4.3 Renewable Diesel Specifications. All Renewable Diesel shall meet the specifications currently in effect for the Kinder Morgan Pipeline specifications for CARB ULSD (code 80) and the cloud point needs to meet the 10 percentile minimum temperature specified in D975 for that month for California, North Coast and California Interior.
4.4 Purchase and Sale of Renewable Jet. From and after the Commencement Date, Phillips 66 shall purchase from Rise, and Rise shall sell to Phillips 66, one hundred percent (100%) of the production of Renewable Jet at the Facility, which the Parties anticipate shall be approximately three thousand (3,000) Barrels per day.
4.5 Renewable Jet Price.
4.5.l For each Gallon of Renewable Jet delivered to Phillips 66, Rise shall charge Phillips 66, and Phillips 66 agrees to pay, an amount equal to the Index Jet Price plus the Index LCFS Price for LCFS credits delivered plus the RIN Index Price for RINs delivered minus [***] of Logistics Costs to market per the below definition of (“Logistics”) minus an adjustment of [***] for compliance and marketing services plus a Renewable Jet Price Kicker.

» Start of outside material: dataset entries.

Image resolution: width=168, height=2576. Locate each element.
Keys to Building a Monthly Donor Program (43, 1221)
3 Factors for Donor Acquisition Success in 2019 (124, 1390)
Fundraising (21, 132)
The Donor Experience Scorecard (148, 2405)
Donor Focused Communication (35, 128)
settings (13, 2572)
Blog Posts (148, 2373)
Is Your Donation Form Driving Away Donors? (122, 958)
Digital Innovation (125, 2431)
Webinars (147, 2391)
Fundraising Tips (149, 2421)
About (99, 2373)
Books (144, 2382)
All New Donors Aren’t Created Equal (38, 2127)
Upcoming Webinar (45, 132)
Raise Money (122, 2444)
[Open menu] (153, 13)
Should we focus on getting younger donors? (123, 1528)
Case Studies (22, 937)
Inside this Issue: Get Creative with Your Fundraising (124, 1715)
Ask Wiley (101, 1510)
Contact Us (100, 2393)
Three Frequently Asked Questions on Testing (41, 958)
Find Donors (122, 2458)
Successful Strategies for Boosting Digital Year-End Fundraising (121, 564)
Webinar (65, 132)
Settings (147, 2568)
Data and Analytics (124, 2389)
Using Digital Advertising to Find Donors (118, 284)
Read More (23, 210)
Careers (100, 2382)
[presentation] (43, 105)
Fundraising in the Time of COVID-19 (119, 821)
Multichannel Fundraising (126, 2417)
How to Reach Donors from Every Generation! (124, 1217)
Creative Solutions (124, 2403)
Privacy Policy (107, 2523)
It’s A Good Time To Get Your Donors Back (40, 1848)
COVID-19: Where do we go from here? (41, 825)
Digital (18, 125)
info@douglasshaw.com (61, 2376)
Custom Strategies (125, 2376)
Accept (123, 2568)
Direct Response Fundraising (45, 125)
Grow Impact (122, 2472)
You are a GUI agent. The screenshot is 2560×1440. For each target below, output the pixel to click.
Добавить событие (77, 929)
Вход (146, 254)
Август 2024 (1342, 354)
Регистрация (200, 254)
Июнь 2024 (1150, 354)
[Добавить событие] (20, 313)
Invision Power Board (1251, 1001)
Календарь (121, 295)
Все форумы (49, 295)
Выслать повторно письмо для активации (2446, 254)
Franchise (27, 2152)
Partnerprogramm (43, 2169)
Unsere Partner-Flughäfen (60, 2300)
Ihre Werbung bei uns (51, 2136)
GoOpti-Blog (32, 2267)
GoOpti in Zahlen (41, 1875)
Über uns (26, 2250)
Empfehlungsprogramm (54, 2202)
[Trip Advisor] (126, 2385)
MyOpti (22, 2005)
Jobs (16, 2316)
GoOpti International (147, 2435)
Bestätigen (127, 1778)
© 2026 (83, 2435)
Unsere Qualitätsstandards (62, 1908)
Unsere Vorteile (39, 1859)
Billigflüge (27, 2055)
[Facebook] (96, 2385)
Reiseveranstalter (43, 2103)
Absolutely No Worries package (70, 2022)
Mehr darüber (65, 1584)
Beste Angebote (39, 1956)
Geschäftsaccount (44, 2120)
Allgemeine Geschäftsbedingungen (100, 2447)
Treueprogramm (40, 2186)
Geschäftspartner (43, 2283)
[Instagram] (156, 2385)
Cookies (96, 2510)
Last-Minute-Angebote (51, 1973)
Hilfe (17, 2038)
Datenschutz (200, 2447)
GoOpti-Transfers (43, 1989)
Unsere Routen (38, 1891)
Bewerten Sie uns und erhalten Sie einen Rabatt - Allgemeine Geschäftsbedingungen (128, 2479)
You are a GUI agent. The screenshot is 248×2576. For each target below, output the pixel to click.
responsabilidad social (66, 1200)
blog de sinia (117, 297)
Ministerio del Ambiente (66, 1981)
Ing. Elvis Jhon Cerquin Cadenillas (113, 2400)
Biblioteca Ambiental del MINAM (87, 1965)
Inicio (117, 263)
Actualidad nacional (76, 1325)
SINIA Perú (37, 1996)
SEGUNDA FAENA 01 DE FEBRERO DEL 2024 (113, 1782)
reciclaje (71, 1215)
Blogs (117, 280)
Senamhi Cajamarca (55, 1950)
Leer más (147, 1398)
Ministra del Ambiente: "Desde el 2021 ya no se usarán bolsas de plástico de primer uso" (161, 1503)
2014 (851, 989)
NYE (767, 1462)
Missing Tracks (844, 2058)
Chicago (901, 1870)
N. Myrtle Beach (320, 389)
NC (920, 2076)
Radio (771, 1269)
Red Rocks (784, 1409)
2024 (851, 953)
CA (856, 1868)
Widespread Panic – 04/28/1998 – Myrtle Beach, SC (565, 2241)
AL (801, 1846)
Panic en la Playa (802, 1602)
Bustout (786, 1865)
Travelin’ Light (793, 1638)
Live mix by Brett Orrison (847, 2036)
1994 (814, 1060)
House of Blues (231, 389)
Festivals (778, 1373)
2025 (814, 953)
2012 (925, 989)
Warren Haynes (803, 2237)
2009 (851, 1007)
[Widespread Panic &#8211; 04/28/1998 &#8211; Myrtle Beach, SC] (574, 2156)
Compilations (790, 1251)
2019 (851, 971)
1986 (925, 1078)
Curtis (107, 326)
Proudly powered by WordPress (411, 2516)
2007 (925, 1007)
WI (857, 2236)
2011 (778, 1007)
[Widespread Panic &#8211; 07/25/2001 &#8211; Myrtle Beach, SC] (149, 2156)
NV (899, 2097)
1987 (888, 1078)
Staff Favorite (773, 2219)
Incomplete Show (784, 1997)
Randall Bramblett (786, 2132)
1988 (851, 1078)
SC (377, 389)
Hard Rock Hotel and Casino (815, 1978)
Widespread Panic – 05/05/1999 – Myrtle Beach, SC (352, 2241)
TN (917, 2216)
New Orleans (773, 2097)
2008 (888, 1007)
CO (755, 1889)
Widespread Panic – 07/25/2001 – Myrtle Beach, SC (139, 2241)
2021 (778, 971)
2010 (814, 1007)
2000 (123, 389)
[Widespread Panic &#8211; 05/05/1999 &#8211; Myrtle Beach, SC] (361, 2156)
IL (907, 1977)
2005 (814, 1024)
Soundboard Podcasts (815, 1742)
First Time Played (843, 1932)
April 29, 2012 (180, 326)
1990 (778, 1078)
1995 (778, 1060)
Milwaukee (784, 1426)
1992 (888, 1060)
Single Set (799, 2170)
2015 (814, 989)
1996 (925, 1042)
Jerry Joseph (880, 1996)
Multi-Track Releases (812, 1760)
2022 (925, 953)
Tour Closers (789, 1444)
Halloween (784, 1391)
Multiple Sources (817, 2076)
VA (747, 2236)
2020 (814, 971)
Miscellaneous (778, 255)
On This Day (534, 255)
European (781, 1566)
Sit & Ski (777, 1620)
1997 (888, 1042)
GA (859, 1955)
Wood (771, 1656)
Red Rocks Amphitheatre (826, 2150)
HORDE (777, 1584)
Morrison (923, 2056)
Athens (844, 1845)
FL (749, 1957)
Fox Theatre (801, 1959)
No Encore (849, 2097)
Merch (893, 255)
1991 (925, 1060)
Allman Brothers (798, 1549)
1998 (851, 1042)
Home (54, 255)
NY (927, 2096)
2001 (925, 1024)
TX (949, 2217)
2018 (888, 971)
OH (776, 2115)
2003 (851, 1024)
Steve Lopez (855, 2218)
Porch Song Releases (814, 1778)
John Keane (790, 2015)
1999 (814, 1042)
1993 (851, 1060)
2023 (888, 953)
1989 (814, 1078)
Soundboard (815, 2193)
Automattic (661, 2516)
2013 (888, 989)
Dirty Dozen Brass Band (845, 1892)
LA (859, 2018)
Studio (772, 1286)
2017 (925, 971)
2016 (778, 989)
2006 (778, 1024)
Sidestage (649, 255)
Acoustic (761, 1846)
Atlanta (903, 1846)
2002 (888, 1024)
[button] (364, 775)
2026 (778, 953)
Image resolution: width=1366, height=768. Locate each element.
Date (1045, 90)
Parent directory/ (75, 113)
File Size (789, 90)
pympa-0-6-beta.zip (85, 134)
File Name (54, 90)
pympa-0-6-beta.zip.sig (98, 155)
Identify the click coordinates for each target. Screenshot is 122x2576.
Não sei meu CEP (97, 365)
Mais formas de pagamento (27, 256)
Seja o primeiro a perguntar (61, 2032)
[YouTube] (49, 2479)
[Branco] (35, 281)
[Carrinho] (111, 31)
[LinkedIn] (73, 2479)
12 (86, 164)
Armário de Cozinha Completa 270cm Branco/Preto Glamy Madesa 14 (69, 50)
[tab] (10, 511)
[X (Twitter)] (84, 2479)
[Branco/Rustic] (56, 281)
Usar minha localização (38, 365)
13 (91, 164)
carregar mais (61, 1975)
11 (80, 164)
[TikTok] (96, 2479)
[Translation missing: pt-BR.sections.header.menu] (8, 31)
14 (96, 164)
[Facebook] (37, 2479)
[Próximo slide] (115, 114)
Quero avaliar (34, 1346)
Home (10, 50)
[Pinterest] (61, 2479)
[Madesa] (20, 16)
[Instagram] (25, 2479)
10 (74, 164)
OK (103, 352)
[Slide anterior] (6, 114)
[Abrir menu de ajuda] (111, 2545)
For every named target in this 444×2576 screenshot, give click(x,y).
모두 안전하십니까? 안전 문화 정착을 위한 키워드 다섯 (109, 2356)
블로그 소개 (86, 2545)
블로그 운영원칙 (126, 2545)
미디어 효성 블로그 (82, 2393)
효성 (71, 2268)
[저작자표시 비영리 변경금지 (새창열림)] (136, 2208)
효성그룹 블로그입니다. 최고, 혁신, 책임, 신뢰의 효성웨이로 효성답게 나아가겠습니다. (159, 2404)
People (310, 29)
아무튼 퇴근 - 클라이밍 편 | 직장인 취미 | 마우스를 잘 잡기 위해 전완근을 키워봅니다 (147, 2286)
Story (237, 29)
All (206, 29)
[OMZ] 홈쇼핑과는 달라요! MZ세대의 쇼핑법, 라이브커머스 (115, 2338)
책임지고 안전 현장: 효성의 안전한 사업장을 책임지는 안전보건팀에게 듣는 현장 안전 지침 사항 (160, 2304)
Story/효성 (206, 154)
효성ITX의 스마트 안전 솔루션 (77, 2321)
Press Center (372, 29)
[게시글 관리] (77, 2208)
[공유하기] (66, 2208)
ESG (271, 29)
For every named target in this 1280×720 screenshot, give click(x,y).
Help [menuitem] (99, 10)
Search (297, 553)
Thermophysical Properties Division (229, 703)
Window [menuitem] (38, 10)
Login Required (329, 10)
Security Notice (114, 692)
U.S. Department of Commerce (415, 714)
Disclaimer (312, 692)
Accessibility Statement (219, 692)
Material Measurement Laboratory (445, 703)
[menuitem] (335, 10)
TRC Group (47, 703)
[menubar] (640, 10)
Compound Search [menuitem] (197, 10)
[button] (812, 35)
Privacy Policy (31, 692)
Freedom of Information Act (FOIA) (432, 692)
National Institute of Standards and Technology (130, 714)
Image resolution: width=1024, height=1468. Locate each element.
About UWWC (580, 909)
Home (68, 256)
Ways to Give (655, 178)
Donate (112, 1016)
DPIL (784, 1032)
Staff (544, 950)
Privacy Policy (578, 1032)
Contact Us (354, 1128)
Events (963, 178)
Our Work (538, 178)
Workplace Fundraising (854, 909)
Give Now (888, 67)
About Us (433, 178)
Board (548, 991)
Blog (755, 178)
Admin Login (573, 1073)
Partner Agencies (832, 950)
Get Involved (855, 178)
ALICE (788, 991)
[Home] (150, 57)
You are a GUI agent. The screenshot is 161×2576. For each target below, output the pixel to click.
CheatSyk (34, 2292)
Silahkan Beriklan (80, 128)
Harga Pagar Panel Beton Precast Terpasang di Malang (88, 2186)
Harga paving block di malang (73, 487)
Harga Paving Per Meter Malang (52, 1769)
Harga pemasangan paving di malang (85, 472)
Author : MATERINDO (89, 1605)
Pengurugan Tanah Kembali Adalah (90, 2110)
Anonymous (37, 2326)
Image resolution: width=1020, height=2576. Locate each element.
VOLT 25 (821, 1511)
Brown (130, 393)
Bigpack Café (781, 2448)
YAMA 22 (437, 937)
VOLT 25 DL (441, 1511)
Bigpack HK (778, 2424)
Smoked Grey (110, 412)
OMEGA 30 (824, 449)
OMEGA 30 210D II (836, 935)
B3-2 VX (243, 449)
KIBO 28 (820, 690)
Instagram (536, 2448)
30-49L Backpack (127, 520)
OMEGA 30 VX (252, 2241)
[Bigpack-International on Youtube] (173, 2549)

4.5.2 “Index Jet Price” shall mean the monthly average of daily prices (excluding weekends and holidays) for the month of delivery at the quoted OPIS Jet Mean per-gallon price applicable to the market location in which the product is sold. Likely market index location alternatives include Los Angeles, San Francisco, Chicago, USGC, USEC. In there is no definitive applicable OPIS market index for Jet, the default index location will be USGC. “Index LCFS Price” shall mean the OPIS prompt “any month” monthly average of daily prices quoted price for Low Carbon Fuel Standard Carbon Credit Mean for in $/MT associated with one Gallon of Renewable Jet. “RIN Index Price” means the OPIS prompt “any month” monthly average of daily prices quoted price for U.S. RIN Values Mean in cts/RIN for the RINs attached to each Gallon of Renewable Jet.
4.5.3 In the event that any of the foregoing indexes ceases to be published, the Parties shall agree on new indexes that should be used in order to preserve the economic benefit each Party negotiated in this Section.
4.5.4 “Logistics Costs” discounted from the purchase price of Renewable Jet will include all costs required to transport via truck, rail, tank or pipeline; terminal; store; blend; dose; and distribute the pre-blended Renewable Jet, or the post-blended amount of Renewable Jet into a blended SAF, to the point of sale to a third-party airline or other customer.
4.5.5 In the event that the Facility stops producing Renewable Jet for a period in excess of five (5) days, the monthly average prices will be adjusted to eliminate prices for the days on which Phillips 66 did not receive Renewable Jet.
4.5.6 Renewable Jet not meeting specification will be either purchased with an additional [***] per gallon discount to the purchase price or resupplied to the Facility to be rerun as Feedstock at Phillips 66’s discretion. Off-spec Renewable Jet that is reprocessed by the Facility will not count as volume purchased by or delivered to Phillips 66 until such Renewable Diesel has been reprocessed and delivered to Phillips 66 on-spec. Phillips 66 shall use commercially reasonable efforts to minimize incremental costs and value degradation.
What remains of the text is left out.